In light of such a quasi reunion, though, plenty of other people were happy to sound off. One fan wrote on Stereogum, “Whatever incarnation it is…it is more than acceptable to me,” to which another poster retorted, “This reunion is a joke, and Corgan’s a twat.” At least one fellow superstar musician was wary as well: Backstage at Live Earth in New Jersey, where both the Pumpkins and the Police played, Andy Summers was overheard saying to a friend, “Oh, they’re just awful – and they’re not playing anything.”

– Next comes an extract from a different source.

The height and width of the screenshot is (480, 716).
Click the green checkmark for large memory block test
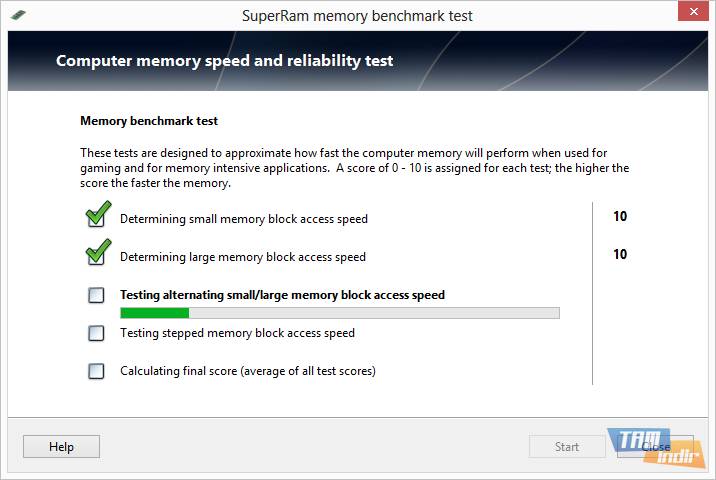click(x=97, y=254)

And then, the curious retail strategy: The versions of Zeitgeist sold by Target, Best Buy, and iTunes each feature a different exclusive track, meaning fans have to buy three full albums to get all the new material. “We’re upset,” says Rob Roth of Vintage Vinyl in Fords, New Jersey. “Without indie stores, the Smashing Pumpkins wouldn’t even be on anyone’s radar. And Billy pays us back by saying, ‘Fuck you.’”

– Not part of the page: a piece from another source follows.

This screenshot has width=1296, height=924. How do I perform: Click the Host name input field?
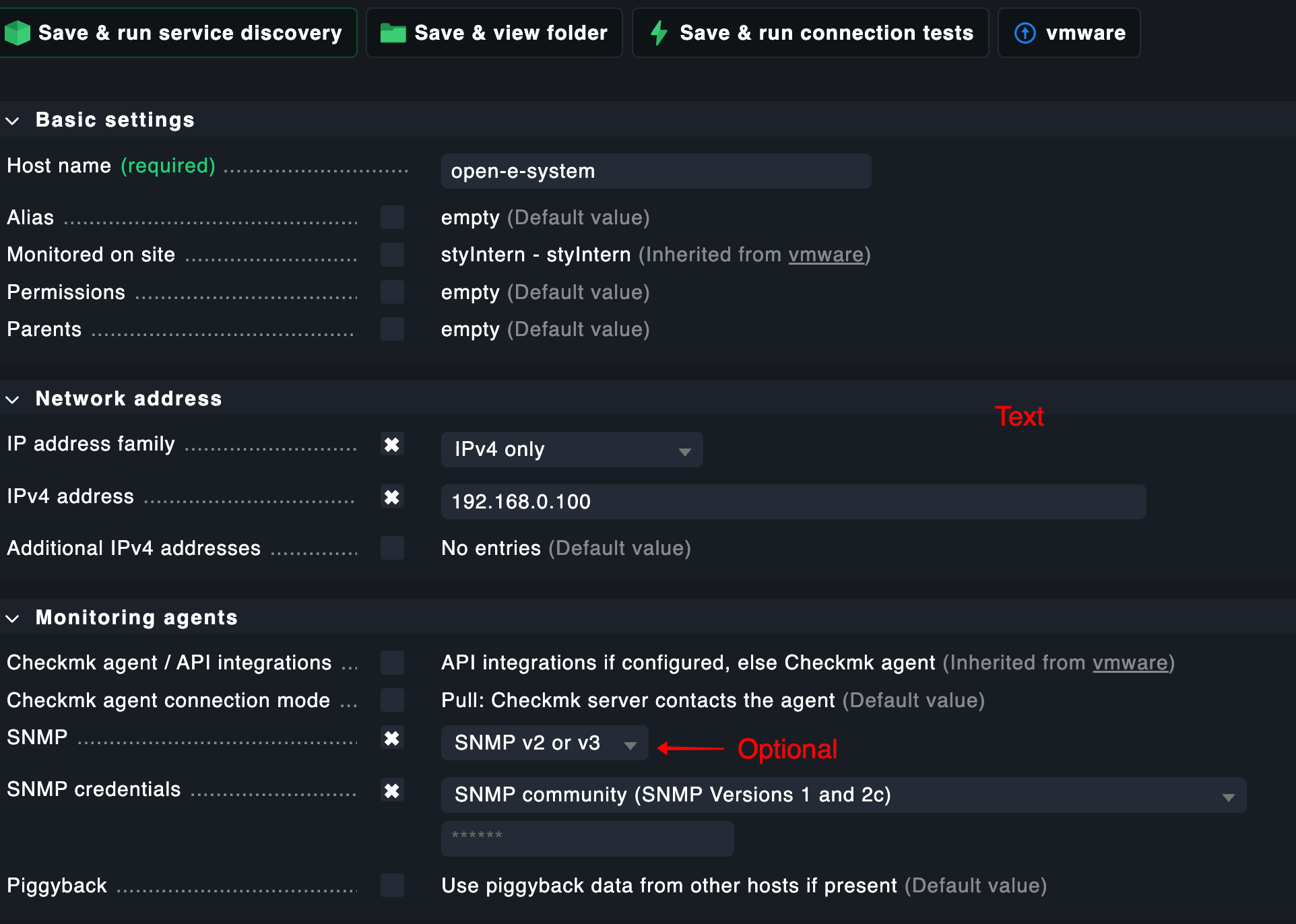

Yet these recent moves shouldn’t have shocked anyone. The Pumpkins have always been Corgan’s ship – especially since 1995, when he trademarked the name. According to Butch Vig, who produced 1991’s Gish and 1993’s Siamese Dream, Iha and Wretzky provided “emotional support” more than musical chops in the studio. “Billy was very much in control,” he says. “At points, he just realized he could play [the guitar] or bass parts better, which ended up happening on 90 percent of both records. There are bits of D’Arcy and James here and there, but for the most part, Billy played almost everything.” (For Zeitgeist, Corgan handled all the instruments except drums.) Although Vig hasn’t spoken with Corgan in several years, he understands the frontman’s current motivation: “When he said he wanted to get the band back together, I think it’s a mentality…in terms of how he’s going to write, regardless of who works with him. It’s, ‘This is the kind of music the Pumpkins do.’”
Given the run of sold-out gigs, plenty of fans agree; as Josh Keller, 27, put it before one show: “Corgan is pretty much the heart and soul” of the band. More telling was the way the Pumpkins were welcomed back by an industry desperate for superstars past or present. Its first week out, Zeitgeist debuted at No. 2, selling a respectable 145,000 copies, and first single “Tarantula” cracked the Top 10 on alt-rock and mainstream-rock radio. “It’s about the name, the brand, the aura, all that stuff,” says Mike Boyle, an editor at Radio & Records magazine. So, in the end, is Billy Corgan enough? As another fan outside the Orange Peel, 20-year-old Emily Acuna, put it, “I mean, he’s enough for a $20 ticket.”